В настоящее время в США 98% Пап-тестов основаны на методе жидкостной цитологии. Метод LBC имеет огромную популярность среди цитологов США, что убедительно подтвердил директор отделения цитопатологии университета Вермонта (США), который пожаловался на то, что он «сыт по горло» анализом плохо сохраненных образцов, высушенных на воздухе, с пятнами крови на предметных стеклах. Тем более, что эти проблемы могут быть полностью устранены с помощью LBC.
Введение
В 1943 году Папаниколау (Papanicolaou) и Траут (Traut) опубликовали знаменитую монографию о цитологическом исследовании эпителия влагалища как методе скрининга рака шейки матки. Технология забора клеток эпителия шейки матки, нанесения их на предметное стекло с последующей фиксацией, окрашиванием и микроскопической оценкой с тех пор существенно не изменилась. Способ хорошо себя зарекомендовал и привел в конечном результате к уменьшению количества диагностики карцином шейки матки в Германии. Тем не менее, основной проблемой цитологического скрининга с помощью Пап-теста было получение значительного количества ложноотрицательных результатов.

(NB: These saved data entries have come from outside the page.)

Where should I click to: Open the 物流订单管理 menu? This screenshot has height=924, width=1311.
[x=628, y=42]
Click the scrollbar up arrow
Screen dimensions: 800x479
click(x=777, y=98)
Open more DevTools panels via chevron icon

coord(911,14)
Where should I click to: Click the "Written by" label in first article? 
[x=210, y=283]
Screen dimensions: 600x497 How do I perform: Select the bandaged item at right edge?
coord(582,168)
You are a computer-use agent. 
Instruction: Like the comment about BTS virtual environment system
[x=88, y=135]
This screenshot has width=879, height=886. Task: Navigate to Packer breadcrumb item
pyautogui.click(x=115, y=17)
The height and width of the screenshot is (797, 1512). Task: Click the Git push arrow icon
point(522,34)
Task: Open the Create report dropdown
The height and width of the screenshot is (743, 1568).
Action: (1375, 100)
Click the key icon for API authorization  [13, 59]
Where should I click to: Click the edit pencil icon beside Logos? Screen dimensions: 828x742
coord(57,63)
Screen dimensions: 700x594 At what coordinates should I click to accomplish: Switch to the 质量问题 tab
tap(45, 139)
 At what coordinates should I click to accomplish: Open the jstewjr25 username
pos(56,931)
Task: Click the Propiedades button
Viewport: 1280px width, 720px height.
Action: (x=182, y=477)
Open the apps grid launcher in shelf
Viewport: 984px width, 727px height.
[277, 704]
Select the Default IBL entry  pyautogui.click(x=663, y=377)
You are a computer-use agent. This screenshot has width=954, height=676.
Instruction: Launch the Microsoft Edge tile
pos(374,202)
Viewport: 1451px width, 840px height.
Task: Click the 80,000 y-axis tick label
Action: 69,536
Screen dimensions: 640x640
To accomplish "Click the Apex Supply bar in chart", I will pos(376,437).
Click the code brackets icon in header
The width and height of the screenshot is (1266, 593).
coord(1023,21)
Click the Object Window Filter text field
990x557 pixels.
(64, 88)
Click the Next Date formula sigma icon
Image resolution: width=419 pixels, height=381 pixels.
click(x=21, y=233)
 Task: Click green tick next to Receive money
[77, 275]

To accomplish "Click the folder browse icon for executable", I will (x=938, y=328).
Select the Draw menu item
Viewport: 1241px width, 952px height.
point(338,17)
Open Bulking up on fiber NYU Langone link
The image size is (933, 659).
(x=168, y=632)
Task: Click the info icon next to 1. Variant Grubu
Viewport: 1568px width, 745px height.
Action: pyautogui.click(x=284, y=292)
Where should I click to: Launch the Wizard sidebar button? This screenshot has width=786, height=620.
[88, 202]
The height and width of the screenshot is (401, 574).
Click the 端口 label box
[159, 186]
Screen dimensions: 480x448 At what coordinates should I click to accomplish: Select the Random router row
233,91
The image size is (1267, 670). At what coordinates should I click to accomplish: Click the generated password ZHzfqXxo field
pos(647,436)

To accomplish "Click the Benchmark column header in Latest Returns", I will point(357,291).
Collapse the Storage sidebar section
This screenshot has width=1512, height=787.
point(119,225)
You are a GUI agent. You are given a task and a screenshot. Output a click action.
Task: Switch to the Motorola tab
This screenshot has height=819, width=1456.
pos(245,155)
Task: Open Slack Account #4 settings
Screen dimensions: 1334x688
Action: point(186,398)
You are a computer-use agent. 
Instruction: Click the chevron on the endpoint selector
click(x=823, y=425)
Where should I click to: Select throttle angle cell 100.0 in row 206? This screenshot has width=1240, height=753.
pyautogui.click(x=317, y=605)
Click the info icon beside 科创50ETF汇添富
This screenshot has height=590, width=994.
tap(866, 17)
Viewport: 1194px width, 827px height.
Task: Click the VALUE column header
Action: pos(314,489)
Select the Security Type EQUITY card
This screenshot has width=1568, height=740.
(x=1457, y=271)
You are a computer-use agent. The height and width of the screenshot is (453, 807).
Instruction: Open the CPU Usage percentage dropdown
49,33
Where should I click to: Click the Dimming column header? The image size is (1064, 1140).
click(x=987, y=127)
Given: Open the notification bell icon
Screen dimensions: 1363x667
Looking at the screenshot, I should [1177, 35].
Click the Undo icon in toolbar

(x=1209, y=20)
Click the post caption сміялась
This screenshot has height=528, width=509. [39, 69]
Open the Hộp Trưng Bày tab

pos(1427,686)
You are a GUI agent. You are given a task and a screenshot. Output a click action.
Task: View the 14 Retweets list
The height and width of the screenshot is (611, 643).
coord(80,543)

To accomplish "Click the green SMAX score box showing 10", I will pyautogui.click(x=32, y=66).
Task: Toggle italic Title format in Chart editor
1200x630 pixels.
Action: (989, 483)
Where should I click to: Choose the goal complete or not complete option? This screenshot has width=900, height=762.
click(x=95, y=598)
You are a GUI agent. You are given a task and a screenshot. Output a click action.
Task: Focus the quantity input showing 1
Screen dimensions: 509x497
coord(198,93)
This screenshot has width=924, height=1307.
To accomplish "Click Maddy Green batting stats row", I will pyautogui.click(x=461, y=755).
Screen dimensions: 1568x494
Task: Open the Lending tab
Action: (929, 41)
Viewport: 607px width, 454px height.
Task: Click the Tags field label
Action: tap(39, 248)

На основании мета-анализов предполагается, что частота ложноотрицательных результатов в мире составляет примерно 50% (Nanda et al., 2000). Такая низкая чувствительность метода может быть компенсирована путем регулярного участия женщин в скрининге. Возможные причины ложноотрицательных результатов цитологии приведены в таблице 2.
При традиционном Пап-тесте сложно стандартизировать подготовительные этапы, особенно перенос клеток на предметное стекло и их фиксацию. В результате подготовленные препараты показывают различную картинку (рис. 1).
Метод жидкостной цитологии с помощью автоматизированных технологий решает проблему стандартизации переноса клеток на предметное стекло, их фиксацию и окрашивание.
Системы жидкостной цитологии
В настоящее время в Германии доступны три системы жидкостной цитологии: ThinPrep® (Hologic), BD SurePathTM PapTest (Becton Dickinson) и PapSpin® (ThermoShandon). Основные отличия между системами показаны в таблице 3.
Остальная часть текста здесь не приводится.